Current state of schedule tree feature
This is a quick overview of the current state of the schedule tree feature. The feature requires two things
- transpiling OIR to schedule trees
- transpiling schedule trees to SDFGs
The first one is a GT4Py issue, the other a missing piece in DaCe.
Workflow
Working branches
- GT4Py
romanc/oir-to-stree
on Roman's fork - DaCe
romanc/stree-to-sdfg
on Roman's fork
The DaCe branch branches off from v1/maintenance
and includes Tal's work from the branch stree-to-sdfg
. For a quick overview of the changes, look at
https://github.com/spcl/dace/compare/v1/maintenance...romanc:romanc/stree-to-sdfg
OIR to schedule tree
OIR to schedule tree goes via a "Tree IR". The tree IR is just here to facilitate building the schedule tree. For now, we don't do any transformation on the tree IR.
flowchart LR
oir["
OIR
(GT4Py)
"]
treeir["Tree IR"]
stree["Schedule tree"]
oir --> treeir --> stree
OIR to tree IR conversion has two visitors in separate files:
oir_to_treeir
transpiles control flowoir_to_tasklet
transpiles computations (i.e. bodies of control flow elements) into tasklets
While this incurs a bit of code duplications (e.g. for resolving indices), allows for separation of concerns. Everything that is related to the schedule is handled in oir_to_treeir
. Note, for example, that we keep the distinction between horizontal mask and general if
statements. This distinction is kept because horizontal regions might influence scheduling decisions.
The conversion from tree IR to schedule tree is then a straight forward lowering.
Schedule tree to SDFG
In big terms, schedule tree to SDFG conversion has the following steps:
- Setup a new SDFG and initialize it's descriptor repository from the schedule tree.
- Insert (artificial) state boundary nodes in the schedule tree:
- Visitor on the schedule tree, translating every node into the new SDFG, see class
StreeToSDFG
. - Memlet propagation through the newly crated SDFG.
- Run
simplify()
on the newly created SDFG (optional).
Hacks and shortcuts
StreeToSDFG
has many visitors raising aNonImplementedError
. I've implemented these visitors on an as-needed basis.- I've added additional state boundaries around nested SDFGs (needed for state changes, e.g.
IfScope
, insideMapNodes
) to force correct execution order. - I've added additional state boundaries after inter-state assigns to ensure the symbols are defined before they are accessed. As far as I understand, that shouldn't be necessary. However, I've had SDFGs (todo: which ones?) with unused assigns at the end of the main visitor.
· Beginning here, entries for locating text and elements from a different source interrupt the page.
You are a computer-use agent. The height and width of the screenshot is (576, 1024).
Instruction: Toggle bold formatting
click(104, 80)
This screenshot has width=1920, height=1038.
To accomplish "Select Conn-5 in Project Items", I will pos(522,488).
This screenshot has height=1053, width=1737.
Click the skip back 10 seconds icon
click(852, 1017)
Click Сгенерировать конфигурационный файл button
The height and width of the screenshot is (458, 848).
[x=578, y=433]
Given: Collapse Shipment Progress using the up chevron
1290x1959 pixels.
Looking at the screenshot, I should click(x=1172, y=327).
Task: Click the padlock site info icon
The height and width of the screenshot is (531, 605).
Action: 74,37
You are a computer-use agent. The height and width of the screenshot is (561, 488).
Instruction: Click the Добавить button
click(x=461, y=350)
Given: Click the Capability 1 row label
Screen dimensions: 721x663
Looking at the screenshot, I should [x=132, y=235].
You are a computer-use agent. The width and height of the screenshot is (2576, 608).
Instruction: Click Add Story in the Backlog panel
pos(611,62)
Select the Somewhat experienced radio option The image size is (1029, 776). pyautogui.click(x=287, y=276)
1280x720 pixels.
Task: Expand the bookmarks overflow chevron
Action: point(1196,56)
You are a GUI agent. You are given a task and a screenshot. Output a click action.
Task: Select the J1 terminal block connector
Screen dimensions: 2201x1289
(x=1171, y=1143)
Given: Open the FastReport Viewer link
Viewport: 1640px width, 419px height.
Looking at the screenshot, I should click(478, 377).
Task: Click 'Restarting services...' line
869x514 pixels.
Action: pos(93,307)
- I've written tests for some things as a way of developing the main visitor. For simple schedule trees, I've already added checks on the resulting SDFG, but pretty fast I ended up validating by "looking at the resulting SDFG".
Optimization laundry list
Things we want to do for optimization (and things we have to re-build from the old bridge).
- Different loops per target hardware: like previously, but less confusing
- Tiling: like previously, but hardware dependent. More details in this file.
- CPU: temps are allocated & de-allocated on the fly
- Axis-split merge
- Over-computation merge
- Local caching
- Inline thread-local transients: like previously.
- Optimize OpenMP pragmas: Check which of the previous optimizations still make sense.
- We ran a special version of
TrivialMapElimination
with more condition to when it applies. - Special cases for stencils without effect? They were treated separately in the previous bridge.
- In the previous bridge, we'd merge a horizontal region with the loop bounds in case the horizontal region was the only thing inside that loop.
- In the previous bridge, we'd split horizontal execution regions. This was also used for orchestration in NDSL. To be re-evaluated.